Agen - Office de Tourisme - L'organisation des bastides

 

L'ORGANISATION

La création d'une bastide est une affaire complexe et minutieuse. Dans le cas où l'autorité fondatrice (seigneur laïc ou religieux) ne posséderait pas la terre, elle doit établir avec le propriétaire foncier un contrat de paréage. Celui-ci fixe, avant toute construction, la surface mise à disposition ainsi que le partage des recettes à venir. Lorsque les différents partis se sont mis d'accord, la construction peut commencer. Il est important de noter ici qu'une bastide n'a pas toujours été fondée sur des terres inoccupées mais parfois sur la base d'une petite agglomération préexistante. 
 

Les arpenteurs délimitent ensuite le territoire de la future bastide et déterminent les parcelles constructibles (l'ayral), une par famille, autour de la place publique et les parcelles cultivables (l'arpent) situées aux abords de l'agglomération.

 

Reste ensuite à attirer les paysans qui, par la mise en culture des terres, fourniront la valeur ajoutée. Les privilèges qui leur seront accordés constitueront une véritable révolution pour l'époque. Ils deviennent notamment des hommes libres et disposent d'un lopin de terre qu'ils gèrent comme bon leur semble.

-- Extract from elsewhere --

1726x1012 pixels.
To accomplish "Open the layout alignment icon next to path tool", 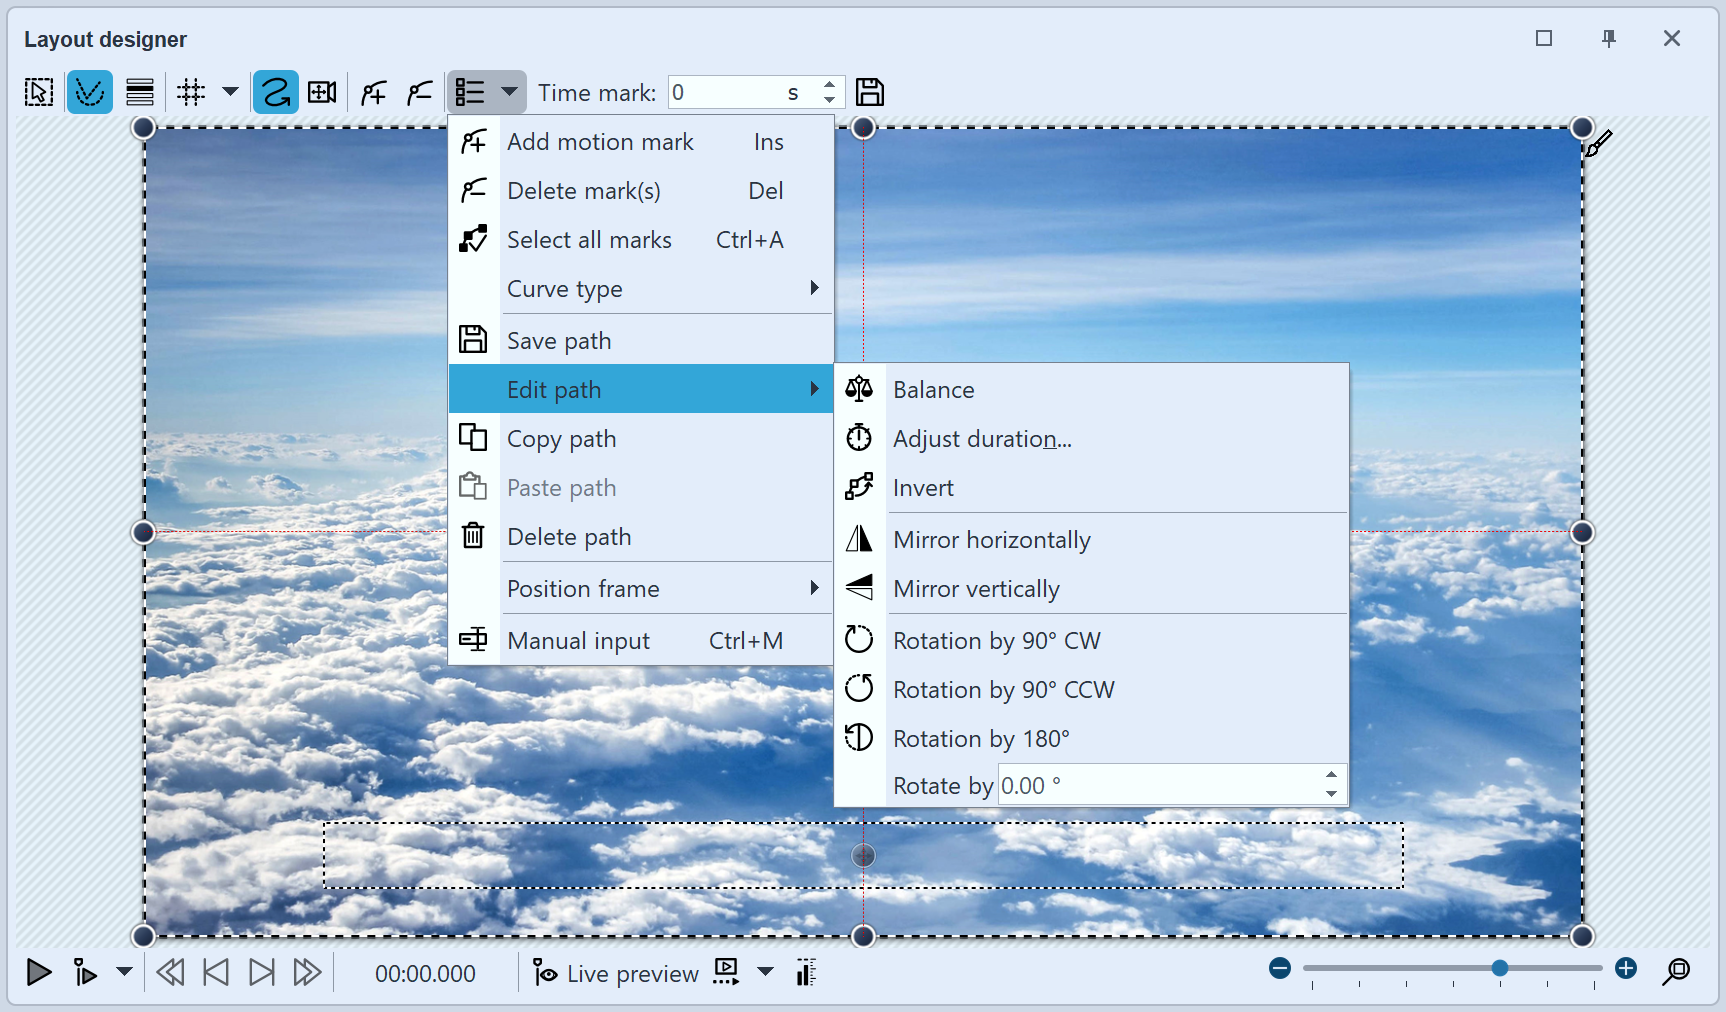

La charte de coutumes ou de franchises était un document important à une époque troublée car il garantissait par écrit la pérennité de ces droits mais aussi les devoirs et la justice. Y figuraient également en bonne place les lois qui régissaient les marchés, préoccupation majeure de l'autorité fondatrice. Leur évolution, en terme de fréquence et de volume des échanges, est d'ailleurs révélatrice de la prospérité de la bastide. Ainsi, ces lois précisaient que les échanges commerciaux devaient s'effectuer uniquement sur la place centrale qui va être pourvue progressivement d'une halle abritant les mesures-étalon (volume, poids et distance) et la maison de ville où se tient le représentant du pouvoir. C'est au départ le bayle puis les consuls ou les jurats, désignés par les habitants, qui vont veiller au respect du contrat de paréage, de la charte de coutumes et de la justice.

 

Le succès d'une bastide n'est jamais assuré et même si la fondation a été réalisée avec soin et prudence, il arrive que les seigneurs n'obtiennent pas les rentrées fiscales prévues. Dans ce cas, les terres sont restituées à leur propriétaire. En revanche, le succès, qui varie d'une bastide à l'autre, pérennise une agglomération qui existera toujours des siècles plus tard.